DNS hostnames are resolved and each address is checked. This includes redirect targets, every hop is validated before the request proceeds.
  • DNS names are resolved. If the hostname is not an IP literal, the guard resolves it via dns.lookup and checks every returned address against the same range filter. http://internal.example.com/ is blocked if it resolves to 10.0.0.5. http://localhost/ is blocked because it resolves to 127.0.0.1.
  • There is no domain allowlist. The guard only checks IP ranges, not the hostname itself. A hostname that resolves to public unicast addresses will pass.
  • Configurable IP controls. Registry downloads support CIDR-based allow and block lists:
    • CYRNEL_BLOCKED_IPS denies matching addresses and takes highest priority.
    • CYRNEL_ALLOWED_IPS allows matching addresses and bypasses the default SSRF guard.
    • CYRNEL_BLOCK_ALL_REGISTRIES=true denies all registry downloads unless an address matches CYRNEL_ALLOWED_IPS.
    Evaluation order is:
    1. Blocked CIDRs
    2. Allowed CIDRs
    3. Block-all mode
    4. Default unicast SSRF guard
    5. Allow
    Both IPv4 and IPv6 CIDR notation are supported.

Operator guidance

  • Treat the API key as the security boundary. Do not expose /services/install (or the API at all) to clients you wouldn’t trust to make outbound network requests from the host.
  • Use CYRNEL_ALLOWED_IPS, CYRNEL_BLOCKED_IPS, and CYRNEL_BLOCK_ALL_REGISTRIES to restrict which registry addresses may be contacted.
  • For stricter controls (e.g. domain allowlists or network-level restrictions), run cyrnel inside a network namespace or egress firewall that restricts which hosts it can reach.

Data at Rest

WhatWhereProtection
Service metadata, tools, schemasservices, tools tablesNone (plaintext).
Service configuration (JSON-Patch-edited)service_configurations.payloadNone (plaintext).
Service secretsservice_secrets.payloadAES-256-GCM with CYRNEL_SECRETS_KEY.
Module enable/missing statemodulesNone (plaintext, but boolean flags only).
Process records, stdout, stderr, outputIn-memory onlyLost on restart.
If the db leaks, the encrypted secrets are protected by the key only.

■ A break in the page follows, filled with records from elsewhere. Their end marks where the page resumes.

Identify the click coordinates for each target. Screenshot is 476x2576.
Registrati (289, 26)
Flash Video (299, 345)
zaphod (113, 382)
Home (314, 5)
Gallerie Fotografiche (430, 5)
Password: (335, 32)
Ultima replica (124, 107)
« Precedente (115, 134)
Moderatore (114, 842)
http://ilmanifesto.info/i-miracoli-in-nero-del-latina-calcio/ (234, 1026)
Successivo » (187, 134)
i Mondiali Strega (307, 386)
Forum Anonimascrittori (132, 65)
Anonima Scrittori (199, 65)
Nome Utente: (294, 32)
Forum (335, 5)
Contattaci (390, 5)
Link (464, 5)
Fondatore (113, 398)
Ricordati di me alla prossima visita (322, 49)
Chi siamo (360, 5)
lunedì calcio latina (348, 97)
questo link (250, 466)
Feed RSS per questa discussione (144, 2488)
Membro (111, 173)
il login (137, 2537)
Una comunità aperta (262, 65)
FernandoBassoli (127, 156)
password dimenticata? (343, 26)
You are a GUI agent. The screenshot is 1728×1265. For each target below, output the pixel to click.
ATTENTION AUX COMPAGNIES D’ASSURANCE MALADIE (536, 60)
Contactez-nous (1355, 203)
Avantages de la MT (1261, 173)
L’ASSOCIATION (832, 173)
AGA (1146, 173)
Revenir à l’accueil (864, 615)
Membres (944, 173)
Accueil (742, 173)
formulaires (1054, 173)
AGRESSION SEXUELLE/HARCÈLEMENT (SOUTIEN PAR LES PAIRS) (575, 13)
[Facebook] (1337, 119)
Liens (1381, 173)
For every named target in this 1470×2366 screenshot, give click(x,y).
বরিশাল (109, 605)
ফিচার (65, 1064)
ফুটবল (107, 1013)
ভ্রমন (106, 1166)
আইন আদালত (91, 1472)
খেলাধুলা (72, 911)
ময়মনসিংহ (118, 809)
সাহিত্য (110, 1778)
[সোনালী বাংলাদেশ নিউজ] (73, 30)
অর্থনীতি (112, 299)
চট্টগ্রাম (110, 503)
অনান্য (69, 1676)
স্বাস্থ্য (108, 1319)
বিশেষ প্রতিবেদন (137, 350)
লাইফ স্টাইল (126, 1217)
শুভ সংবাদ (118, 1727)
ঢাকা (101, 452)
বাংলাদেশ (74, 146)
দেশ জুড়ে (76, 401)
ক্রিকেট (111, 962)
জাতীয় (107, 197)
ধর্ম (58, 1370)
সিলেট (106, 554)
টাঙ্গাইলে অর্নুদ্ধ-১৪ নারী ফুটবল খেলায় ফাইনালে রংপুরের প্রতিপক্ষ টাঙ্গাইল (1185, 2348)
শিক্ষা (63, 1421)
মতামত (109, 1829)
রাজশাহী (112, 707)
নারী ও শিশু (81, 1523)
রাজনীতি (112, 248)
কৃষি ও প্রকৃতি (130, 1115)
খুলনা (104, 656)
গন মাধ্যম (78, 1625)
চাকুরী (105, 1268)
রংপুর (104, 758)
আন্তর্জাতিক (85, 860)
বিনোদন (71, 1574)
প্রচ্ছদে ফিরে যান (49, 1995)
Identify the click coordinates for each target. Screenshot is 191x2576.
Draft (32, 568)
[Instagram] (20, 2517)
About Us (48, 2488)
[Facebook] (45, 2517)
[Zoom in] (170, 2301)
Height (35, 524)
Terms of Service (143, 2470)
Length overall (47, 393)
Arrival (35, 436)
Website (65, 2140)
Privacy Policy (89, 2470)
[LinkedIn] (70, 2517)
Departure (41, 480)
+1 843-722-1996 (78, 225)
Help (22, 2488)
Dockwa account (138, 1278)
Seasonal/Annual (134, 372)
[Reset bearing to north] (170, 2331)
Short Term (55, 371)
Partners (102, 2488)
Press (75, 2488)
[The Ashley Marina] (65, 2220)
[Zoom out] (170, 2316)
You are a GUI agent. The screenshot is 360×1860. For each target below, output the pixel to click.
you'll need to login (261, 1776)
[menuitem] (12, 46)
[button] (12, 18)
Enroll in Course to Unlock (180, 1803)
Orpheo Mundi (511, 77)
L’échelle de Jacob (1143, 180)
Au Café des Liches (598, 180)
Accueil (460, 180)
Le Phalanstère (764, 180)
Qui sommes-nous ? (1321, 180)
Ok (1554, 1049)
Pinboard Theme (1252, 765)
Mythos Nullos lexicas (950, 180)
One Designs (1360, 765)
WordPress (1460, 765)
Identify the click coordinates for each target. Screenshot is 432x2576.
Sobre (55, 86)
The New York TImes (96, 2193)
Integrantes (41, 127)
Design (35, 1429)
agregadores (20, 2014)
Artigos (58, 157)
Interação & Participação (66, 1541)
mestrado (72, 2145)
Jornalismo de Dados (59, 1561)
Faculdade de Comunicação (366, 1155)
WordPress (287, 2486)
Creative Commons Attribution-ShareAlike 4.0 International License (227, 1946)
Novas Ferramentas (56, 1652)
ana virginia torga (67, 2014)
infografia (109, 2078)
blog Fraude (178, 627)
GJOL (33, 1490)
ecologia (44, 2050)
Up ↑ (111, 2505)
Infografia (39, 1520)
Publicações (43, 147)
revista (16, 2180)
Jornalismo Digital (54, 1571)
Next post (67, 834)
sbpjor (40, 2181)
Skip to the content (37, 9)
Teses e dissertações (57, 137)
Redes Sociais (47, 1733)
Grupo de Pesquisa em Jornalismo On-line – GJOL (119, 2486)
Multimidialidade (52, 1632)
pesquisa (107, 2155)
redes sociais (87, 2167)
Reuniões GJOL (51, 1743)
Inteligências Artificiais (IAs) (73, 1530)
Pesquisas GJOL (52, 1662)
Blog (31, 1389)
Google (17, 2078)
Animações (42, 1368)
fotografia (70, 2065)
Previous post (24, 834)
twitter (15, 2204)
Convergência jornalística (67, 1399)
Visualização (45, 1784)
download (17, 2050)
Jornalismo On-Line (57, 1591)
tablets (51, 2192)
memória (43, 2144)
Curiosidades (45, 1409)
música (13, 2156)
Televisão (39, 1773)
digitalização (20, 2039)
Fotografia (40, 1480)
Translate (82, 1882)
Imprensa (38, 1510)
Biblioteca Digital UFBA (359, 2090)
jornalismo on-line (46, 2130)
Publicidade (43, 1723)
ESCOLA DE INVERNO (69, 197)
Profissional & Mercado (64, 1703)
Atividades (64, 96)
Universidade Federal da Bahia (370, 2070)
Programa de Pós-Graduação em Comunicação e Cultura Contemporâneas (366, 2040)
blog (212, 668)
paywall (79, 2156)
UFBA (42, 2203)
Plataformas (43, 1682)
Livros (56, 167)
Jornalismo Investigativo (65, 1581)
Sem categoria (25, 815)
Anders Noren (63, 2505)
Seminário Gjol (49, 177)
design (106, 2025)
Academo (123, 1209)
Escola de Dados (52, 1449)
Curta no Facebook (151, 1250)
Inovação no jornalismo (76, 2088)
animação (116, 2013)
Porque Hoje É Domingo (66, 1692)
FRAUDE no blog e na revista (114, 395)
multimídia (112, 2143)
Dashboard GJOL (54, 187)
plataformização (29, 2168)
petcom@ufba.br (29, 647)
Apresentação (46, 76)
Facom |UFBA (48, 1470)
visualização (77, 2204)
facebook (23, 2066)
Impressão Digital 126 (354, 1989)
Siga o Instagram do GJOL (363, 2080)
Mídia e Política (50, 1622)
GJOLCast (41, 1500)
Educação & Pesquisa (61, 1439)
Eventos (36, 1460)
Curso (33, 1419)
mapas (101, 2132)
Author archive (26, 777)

Configuration is not, operators must avoid storing credentials in config blocks. The secretsSchema exists for that exact reason; use it.

Defaults Worth Hardening

  • Replace CYRNEL_SECRETS_KEY before first use.
  • Set CYRNEL_API_KEY whenever the API listens on anything other than 127.0.0.1.
  • Restrict the host’s outbound network if /services/install is reachable by untrusted callers.
  • Don’t deploy the web UI publicly with credentials baked into the bundle.
  • Review adapters before installing them`.